Keywords: computer vision, automated material characterization, defect detection, fuel cells, SEM imaging, X-ray computed tomography, benchmarking, datasets, surveys
TL;DR: We survey computer vision methods for fuel cell defect detection and show that the lack of standardized benchmarks is the main barrier to progress, and we propose a roadmap toward physics aware and deployable evaluation frameworks.

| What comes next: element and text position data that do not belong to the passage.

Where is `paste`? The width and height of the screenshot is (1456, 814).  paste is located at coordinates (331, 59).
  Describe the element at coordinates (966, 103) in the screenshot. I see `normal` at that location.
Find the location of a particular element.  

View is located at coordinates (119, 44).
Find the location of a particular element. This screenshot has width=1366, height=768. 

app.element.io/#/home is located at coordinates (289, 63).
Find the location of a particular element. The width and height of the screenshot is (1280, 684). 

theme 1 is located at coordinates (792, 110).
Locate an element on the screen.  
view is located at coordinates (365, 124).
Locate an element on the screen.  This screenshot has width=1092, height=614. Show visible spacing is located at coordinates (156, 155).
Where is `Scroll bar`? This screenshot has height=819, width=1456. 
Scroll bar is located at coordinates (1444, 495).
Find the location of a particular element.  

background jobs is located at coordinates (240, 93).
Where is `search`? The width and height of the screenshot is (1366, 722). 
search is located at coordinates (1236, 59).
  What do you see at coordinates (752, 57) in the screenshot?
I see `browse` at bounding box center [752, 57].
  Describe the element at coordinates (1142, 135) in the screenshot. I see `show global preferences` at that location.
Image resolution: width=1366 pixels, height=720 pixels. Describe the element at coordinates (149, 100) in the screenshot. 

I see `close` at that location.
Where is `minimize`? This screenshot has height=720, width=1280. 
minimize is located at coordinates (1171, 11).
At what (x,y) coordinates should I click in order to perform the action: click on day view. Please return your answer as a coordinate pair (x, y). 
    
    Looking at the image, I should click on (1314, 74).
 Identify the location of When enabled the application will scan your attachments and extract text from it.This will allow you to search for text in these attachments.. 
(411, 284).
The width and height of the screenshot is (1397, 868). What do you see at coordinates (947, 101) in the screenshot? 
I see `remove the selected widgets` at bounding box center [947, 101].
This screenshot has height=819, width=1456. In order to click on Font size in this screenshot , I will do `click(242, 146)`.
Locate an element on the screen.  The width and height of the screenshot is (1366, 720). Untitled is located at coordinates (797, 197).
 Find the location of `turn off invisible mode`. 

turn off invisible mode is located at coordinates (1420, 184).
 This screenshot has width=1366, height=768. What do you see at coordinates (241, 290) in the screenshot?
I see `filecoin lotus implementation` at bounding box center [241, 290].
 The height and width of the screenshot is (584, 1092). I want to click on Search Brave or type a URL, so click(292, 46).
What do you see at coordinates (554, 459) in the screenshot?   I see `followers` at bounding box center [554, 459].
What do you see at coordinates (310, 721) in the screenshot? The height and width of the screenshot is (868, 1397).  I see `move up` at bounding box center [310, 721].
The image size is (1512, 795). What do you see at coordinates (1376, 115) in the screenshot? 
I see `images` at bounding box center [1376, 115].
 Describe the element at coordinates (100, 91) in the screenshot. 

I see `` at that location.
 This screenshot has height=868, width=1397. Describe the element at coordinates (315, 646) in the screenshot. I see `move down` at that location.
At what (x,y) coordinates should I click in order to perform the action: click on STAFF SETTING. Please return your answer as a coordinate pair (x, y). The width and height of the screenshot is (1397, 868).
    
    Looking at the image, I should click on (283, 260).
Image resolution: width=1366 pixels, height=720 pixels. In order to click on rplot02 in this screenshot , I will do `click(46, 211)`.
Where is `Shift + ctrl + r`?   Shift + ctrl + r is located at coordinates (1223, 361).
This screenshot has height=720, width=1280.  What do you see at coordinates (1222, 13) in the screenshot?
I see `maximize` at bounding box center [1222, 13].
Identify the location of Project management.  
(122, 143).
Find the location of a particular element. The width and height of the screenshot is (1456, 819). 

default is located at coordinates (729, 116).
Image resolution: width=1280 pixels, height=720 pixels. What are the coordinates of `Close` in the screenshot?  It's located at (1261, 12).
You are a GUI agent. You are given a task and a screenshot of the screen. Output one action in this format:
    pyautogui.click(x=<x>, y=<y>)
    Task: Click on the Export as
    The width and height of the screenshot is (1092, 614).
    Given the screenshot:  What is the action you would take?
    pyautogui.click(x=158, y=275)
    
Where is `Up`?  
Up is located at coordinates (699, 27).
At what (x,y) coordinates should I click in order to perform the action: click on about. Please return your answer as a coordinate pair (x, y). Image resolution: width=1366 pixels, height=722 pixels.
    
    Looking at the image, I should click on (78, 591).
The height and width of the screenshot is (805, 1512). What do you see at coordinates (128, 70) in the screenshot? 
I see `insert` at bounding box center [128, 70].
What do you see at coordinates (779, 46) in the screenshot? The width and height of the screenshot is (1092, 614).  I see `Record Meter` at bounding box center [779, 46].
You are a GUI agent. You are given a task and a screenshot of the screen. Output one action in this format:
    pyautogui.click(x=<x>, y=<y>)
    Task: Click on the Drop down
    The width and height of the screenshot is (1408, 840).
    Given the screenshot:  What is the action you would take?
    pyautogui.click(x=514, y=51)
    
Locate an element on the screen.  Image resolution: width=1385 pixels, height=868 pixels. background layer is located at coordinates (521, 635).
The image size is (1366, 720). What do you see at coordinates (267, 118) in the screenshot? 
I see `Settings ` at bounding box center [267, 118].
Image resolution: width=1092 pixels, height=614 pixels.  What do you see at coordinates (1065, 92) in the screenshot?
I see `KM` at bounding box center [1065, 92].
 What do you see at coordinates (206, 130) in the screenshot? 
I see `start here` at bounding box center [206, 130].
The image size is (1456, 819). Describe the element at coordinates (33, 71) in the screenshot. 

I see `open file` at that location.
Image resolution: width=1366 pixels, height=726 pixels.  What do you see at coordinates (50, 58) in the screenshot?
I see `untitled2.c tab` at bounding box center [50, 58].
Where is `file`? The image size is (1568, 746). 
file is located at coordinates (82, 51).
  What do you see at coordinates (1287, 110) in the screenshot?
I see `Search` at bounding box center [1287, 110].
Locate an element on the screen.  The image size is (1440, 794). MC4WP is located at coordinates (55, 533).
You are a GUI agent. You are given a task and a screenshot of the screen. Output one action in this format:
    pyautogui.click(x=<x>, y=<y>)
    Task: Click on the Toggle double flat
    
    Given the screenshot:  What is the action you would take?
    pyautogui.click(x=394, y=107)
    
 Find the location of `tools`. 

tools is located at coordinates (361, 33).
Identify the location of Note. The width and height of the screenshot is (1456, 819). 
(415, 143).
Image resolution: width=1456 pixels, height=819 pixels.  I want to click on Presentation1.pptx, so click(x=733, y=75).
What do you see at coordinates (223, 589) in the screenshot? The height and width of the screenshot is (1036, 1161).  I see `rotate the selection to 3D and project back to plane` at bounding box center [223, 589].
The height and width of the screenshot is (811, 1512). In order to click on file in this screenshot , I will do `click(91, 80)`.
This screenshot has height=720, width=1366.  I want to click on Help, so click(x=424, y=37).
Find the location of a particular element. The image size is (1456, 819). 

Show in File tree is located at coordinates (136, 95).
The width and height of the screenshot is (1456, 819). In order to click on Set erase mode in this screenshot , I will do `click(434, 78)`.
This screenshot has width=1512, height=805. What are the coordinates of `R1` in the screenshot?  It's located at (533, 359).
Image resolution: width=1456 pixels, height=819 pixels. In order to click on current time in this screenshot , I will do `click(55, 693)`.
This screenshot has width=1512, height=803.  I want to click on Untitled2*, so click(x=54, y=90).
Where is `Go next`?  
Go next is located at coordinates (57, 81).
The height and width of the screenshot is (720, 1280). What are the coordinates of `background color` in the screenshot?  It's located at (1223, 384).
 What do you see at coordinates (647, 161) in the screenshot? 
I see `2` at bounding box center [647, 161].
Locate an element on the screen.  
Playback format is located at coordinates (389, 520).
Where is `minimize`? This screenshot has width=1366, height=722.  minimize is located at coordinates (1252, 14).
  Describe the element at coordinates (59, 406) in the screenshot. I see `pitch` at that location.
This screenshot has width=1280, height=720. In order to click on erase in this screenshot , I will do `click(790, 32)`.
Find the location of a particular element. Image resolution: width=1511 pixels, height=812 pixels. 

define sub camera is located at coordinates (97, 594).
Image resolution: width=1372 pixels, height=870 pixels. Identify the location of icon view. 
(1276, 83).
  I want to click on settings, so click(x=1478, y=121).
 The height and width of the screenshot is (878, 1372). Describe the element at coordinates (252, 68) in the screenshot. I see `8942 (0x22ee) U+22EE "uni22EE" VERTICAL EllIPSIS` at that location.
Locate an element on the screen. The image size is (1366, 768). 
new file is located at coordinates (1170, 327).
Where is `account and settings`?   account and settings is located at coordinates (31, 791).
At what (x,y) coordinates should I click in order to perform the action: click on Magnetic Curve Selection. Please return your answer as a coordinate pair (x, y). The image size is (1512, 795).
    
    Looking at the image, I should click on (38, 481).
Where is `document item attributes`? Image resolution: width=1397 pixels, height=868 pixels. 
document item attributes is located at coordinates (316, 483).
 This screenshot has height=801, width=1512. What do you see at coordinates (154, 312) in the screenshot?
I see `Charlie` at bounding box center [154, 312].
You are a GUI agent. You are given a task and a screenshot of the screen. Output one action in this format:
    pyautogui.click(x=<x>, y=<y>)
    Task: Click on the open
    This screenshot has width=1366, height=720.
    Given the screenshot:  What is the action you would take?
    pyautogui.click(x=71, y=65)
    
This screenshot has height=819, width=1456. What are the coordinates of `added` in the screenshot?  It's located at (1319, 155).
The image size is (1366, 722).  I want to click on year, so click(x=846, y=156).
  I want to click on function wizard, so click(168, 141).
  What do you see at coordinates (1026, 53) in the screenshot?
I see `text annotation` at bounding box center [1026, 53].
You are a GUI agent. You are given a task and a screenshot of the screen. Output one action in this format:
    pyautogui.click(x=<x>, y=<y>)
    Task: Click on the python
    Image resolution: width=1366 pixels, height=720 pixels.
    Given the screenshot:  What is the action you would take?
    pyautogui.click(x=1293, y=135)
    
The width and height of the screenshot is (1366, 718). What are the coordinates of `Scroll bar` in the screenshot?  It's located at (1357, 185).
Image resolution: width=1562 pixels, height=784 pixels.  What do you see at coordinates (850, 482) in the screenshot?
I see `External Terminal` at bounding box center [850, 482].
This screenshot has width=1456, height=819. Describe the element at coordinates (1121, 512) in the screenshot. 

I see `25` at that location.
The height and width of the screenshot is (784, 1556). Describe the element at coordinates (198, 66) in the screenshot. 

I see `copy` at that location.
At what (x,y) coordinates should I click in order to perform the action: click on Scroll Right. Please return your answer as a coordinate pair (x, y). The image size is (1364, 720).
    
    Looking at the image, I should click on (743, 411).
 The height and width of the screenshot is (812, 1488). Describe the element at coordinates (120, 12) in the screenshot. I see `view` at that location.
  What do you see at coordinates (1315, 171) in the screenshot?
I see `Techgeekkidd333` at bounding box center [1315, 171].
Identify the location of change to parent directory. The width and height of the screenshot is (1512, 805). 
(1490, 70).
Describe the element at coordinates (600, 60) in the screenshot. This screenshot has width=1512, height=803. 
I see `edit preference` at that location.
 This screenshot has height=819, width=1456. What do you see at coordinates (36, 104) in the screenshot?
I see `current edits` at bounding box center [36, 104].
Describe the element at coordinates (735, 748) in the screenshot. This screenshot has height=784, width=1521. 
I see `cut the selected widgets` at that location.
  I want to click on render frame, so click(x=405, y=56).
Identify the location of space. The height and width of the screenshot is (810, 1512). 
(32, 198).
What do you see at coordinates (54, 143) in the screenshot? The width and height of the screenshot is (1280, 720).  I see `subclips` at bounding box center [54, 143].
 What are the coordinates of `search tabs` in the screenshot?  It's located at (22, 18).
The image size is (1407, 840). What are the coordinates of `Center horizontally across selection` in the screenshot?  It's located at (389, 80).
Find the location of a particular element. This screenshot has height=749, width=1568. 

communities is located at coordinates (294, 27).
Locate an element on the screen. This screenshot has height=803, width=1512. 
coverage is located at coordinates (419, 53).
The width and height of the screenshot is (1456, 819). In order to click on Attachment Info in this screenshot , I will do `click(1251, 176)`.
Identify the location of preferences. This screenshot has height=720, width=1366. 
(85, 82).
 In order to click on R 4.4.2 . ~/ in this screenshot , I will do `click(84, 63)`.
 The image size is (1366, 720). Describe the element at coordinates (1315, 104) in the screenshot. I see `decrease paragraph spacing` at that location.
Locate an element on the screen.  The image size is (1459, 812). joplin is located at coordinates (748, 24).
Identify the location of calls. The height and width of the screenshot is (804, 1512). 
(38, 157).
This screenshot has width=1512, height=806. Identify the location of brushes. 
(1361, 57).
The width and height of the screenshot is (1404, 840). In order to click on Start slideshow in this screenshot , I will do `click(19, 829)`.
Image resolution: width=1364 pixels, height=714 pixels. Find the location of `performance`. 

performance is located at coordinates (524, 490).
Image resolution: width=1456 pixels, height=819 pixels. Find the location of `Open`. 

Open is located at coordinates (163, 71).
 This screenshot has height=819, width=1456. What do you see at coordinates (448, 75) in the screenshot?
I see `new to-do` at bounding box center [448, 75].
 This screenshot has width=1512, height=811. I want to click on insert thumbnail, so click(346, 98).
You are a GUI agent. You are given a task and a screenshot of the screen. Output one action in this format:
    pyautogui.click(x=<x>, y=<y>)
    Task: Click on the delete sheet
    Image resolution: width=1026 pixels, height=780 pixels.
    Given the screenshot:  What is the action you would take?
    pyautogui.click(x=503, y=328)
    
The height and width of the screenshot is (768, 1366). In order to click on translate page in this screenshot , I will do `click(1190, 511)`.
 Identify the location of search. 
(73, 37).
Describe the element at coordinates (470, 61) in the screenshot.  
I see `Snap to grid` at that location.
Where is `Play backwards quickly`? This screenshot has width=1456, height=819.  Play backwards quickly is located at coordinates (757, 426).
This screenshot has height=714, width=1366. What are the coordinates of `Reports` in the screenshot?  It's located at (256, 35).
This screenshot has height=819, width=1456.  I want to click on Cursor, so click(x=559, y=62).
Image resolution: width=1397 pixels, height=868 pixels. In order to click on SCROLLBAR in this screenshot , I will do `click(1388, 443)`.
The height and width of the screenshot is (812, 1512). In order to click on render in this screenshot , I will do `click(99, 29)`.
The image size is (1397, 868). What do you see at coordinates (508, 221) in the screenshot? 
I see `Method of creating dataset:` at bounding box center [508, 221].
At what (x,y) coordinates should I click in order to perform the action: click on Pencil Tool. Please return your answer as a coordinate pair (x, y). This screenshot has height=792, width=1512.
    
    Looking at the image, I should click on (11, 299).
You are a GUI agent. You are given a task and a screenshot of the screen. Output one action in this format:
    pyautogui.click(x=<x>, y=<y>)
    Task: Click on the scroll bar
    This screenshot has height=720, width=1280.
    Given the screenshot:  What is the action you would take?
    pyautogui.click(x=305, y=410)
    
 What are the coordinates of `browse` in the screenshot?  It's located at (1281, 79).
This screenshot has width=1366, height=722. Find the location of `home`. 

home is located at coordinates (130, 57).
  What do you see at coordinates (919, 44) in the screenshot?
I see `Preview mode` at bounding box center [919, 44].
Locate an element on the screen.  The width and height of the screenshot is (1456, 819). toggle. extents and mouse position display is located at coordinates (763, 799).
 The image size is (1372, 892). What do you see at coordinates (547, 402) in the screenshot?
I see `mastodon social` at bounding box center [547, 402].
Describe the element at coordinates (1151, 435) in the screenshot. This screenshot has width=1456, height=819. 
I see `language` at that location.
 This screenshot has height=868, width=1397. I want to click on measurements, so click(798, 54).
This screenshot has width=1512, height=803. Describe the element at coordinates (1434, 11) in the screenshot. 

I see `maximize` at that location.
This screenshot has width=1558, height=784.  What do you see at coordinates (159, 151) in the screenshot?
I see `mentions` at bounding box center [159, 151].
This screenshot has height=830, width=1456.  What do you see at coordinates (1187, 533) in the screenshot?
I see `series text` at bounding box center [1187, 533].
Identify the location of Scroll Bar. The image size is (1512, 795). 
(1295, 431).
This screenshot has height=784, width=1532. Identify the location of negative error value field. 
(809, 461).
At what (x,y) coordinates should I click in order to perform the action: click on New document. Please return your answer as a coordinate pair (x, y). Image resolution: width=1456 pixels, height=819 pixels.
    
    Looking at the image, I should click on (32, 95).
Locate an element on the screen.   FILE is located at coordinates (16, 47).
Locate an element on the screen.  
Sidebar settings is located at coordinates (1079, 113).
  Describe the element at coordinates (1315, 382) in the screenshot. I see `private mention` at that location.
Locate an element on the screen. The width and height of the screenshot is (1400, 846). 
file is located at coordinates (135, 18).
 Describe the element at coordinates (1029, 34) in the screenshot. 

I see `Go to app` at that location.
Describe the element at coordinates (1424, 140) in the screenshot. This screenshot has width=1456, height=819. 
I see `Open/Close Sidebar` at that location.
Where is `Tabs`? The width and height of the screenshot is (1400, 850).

Abstract: Object detection has achieved remarkable success in natural-image domains, yet its deployment in scientific microstructural analysis remains fundamentally constrained by data scarcity, domain mismatch, and a lack of standardized evaluation. This survey systematically reviews a corpus of 129 studies on computer vision-based fuel cell defect detection and conducts in-depth comparative analysis on a representative subset, identifying the absence of benchmarking infrastructure as the primary bottleneck to progress. We demonstrate that direct reuse of general-purpose detection architectures such as Faster R-CNN and YOLO fails to address domain-specific challenges including extreme class imbalance, multi-scale defects spanning orders of magnitude, and low-contrast anomalies embedded in complex material textures. Beyond cataloging architectures, we synthesize the literature around three structural gaps: fragmented and proprietary datasets, architectural mismatch with fuel cell degradation physics, and a deployment chasm between laboratory validation and production environments. We outline actionable research directions centered on standardized multi-modal benchmarks, detection-specific architectures, few-shot learning, and explainable AI to enable trustworthy industrial adoption. Fuel cell inspection is presented as a representative case study for applying computer vision in data-poor, scientifically complex domains.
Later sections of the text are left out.